Jack's 11 month prognosis was incorrect. He lived for another 9 years, dying eventually from AIDS-Related Dementia. Nine years beats 11 months any way you look at it. Thus motivated, I wrote and published a book called The AIDS Fighters (Keats Publishing, 1986).
My activities, and this book, provoked some medical professionals to complain to the Medical Board about my using nutrients and high doses of intravenous vitamin C to treat cancer and HIV/AIDS patients. The medical board had decided to hold an enquiry. If I was found guilty of any single charge, they would strike me off and I would never be able to practice medicine again. For someone who came from a background unfamiliar with the medico-legal establishment, this came as a shock; an even bigger shock when there were over 16 charges of infamous conduct in a professional respect. Infamous conduct in a professional respect is the sort of charge the Medical Board reserves for doctors who commit heinous crimes against their patients. None of my patients were harmed, and most lived longer and healthier lives from the type of treatments they received.

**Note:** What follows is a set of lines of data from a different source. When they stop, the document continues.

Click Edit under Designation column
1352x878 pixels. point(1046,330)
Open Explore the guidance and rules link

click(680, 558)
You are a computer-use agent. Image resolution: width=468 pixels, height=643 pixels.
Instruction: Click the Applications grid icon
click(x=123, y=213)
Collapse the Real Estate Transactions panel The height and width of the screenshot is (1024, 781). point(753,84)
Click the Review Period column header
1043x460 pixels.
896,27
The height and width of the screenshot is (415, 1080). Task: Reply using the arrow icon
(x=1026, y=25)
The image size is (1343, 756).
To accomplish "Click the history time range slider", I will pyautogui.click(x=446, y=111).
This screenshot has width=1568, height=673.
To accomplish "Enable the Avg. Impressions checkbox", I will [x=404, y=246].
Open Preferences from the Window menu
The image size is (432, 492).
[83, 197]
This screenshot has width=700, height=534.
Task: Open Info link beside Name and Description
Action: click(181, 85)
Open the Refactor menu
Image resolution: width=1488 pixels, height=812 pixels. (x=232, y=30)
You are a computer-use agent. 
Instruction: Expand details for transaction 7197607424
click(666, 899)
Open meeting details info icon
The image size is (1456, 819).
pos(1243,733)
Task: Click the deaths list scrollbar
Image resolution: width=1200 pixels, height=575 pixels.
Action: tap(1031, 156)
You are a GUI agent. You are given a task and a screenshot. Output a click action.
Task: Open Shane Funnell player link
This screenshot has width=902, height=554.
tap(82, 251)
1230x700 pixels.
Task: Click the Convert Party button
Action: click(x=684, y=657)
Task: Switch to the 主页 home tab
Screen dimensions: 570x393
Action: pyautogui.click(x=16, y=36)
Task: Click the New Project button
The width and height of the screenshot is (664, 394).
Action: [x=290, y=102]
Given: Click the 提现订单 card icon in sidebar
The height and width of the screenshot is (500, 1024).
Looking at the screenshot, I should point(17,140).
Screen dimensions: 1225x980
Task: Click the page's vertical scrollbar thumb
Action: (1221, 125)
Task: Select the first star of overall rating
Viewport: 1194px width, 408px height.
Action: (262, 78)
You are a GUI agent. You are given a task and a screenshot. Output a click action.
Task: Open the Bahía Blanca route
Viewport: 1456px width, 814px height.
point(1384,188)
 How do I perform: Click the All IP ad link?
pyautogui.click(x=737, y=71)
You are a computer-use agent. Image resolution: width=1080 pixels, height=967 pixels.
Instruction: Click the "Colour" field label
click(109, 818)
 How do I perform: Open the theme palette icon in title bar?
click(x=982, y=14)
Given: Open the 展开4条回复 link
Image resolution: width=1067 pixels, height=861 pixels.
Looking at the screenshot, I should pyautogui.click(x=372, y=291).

I didn't come from a wealthy family; I won a scholarship to medical school and now saw that all my efforts would be in vain if I lost my license to practice. The hearing lasted for four days under a now-reduced charge of professional misconduct (mind you, for publishing scientifically-based works that didn't appeal to some in the medical profession). I was found guilty, reprimanded, and fined $5,000, a lot of money those days. I appealed to the Supreme Court and won. The medical board was severely criticized by the Court and was ordered to pay my costs.